Skip to content

Conversation

@asoliman92
Copy link
Contributor

@asoliman92 asoliman92 commented Oct 20, 2025

Add Reorg Detection Infrastructure for CCIP v1.7 Verifiers

Summary

This PR introduces blockchain reorganization detection capabilities for CCIP v1.7 verifiers to ensure safe message processing in the presence of chain reorgs and finality violations.

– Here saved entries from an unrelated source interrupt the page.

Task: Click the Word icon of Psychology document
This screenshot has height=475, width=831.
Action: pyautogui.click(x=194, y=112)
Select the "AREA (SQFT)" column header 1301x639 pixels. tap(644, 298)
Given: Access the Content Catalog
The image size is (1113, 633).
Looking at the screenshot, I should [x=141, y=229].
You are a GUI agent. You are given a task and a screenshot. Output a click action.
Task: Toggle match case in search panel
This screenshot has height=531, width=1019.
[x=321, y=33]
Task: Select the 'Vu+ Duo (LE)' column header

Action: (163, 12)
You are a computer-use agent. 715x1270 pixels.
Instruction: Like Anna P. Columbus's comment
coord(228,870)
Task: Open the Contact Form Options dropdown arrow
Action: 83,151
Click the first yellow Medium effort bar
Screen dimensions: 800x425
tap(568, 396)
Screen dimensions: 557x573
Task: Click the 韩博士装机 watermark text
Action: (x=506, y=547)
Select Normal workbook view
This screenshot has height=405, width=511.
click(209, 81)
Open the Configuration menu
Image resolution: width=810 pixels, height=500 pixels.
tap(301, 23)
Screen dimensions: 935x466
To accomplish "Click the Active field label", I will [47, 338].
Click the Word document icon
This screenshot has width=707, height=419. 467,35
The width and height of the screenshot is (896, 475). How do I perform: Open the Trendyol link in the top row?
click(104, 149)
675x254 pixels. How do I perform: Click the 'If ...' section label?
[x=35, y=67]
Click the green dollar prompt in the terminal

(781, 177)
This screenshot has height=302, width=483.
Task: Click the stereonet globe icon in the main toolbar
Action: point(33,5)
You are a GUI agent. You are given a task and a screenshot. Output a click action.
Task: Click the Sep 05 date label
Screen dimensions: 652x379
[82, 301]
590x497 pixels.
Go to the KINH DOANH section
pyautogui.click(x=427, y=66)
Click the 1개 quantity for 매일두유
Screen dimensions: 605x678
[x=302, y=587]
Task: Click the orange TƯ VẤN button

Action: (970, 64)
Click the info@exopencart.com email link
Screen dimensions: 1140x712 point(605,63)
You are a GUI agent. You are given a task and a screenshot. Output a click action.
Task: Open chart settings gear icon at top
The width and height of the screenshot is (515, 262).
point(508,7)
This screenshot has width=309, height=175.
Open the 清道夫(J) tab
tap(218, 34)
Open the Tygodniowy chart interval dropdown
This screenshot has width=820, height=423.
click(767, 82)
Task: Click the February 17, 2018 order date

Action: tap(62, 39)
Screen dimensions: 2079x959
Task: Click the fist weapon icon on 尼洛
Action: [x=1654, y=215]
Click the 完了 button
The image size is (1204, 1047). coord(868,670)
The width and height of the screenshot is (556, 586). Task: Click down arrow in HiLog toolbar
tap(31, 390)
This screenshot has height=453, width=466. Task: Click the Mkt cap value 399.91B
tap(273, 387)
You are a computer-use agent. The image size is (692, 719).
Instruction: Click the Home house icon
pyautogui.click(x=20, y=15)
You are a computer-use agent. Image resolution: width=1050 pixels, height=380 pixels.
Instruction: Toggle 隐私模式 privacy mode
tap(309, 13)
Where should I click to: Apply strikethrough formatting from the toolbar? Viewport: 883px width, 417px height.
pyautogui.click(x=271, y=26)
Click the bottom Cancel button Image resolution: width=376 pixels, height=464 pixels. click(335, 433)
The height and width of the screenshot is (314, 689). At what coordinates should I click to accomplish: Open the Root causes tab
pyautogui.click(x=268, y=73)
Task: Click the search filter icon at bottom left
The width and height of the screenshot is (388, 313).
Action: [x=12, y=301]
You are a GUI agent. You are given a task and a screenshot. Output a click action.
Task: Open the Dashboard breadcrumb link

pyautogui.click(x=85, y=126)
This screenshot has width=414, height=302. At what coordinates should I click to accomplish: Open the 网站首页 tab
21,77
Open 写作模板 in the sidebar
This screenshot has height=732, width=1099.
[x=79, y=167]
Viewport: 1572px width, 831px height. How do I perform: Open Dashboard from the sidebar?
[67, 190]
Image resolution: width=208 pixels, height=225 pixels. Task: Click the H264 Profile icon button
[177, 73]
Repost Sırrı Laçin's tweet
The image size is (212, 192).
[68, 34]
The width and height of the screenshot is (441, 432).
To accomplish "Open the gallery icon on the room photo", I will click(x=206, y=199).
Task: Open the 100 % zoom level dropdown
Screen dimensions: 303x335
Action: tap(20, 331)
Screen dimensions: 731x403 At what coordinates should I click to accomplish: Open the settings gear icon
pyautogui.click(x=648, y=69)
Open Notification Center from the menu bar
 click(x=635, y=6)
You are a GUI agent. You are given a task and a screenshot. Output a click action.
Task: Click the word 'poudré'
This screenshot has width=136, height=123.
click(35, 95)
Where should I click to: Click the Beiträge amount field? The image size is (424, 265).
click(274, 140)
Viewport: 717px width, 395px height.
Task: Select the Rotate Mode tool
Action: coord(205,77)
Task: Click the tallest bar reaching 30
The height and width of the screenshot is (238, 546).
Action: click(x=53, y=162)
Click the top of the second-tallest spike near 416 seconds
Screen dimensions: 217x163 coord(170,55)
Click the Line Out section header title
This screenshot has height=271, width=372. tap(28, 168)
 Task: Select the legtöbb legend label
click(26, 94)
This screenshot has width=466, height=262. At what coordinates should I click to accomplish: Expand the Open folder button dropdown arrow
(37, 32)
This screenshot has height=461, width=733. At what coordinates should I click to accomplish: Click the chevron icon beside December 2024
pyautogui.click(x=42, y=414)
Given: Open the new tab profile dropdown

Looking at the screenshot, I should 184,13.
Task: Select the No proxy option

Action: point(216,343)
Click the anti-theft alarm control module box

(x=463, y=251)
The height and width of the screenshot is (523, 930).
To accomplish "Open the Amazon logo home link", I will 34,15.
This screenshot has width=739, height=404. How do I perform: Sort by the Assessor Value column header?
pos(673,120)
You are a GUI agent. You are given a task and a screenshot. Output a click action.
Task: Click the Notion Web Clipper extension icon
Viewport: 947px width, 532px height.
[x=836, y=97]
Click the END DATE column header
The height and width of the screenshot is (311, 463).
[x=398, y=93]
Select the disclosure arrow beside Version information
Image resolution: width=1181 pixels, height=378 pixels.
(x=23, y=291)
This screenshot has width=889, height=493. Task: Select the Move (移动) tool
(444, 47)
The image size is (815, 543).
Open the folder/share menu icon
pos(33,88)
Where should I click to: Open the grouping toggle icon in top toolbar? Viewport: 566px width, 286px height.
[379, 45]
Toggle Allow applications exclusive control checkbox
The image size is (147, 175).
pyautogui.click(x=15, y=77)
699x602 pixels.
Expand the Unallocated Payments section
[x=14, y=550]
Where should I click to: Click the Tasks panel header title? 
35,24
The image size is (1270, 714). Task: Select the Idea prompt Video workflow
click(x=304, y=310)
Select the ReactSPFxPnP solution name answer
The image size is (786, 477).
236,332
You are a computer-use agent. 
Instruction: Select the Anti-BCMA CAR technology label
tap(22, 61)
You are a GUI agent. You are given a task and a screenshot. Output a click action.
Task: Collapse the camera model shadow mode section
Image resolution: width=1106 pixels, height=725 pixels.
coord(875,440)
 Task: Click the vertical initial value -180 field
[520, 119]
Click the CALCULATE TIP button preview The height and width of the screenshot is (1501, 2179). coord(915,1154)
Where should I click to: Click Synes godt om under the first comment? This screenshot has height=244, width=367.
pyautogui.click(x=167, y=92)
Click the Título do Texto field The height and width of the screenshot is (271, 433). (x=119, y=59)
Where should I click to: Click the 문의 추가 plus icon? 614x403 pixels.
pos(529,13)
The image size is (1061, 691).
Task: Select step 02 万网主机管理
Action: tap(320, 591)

LCA algorithm for the reorg detection is going to be in another PR

Changes

Core Infrastructure

Chain Status Tracking (protocol/chain_status.go):

  • ChainTail: Data structure for tracking contiguous block headers with validation
    • Stores blocks from stable tip (oldest) to latest tip (newest)
    • Validates parent hash chain continuity and detects duplicate block numbers
    • Methods: StableTip(), Tip(), Contains(), BlockByNumber()
  • ChainStatusReorg: Event type for regular reorgs with common ancestor information
  • ChainStatusFinalityViolated: Critical event when finalized blocks are reorged

Reorg Detector (protocol/reorg_detector.go, verifier/reorg_detector_service.go):

  • ReorgDetector interface for chain-agnostic reorg monitoring
  • ReorgDetectorService implementation that:
    • Subscribes to block headers via SourceReader.SubscribeNewHeads()
    • Maintains chain tail of 2×finality depth blocks (e.g., 128 blocks for 64 finality depth)
    • Detects hash mismatches indicating reorgs
    • Emits status events only when problems occur (reorg or finality violation)
  • Configurable finality depth per chain (default: 64 blocks)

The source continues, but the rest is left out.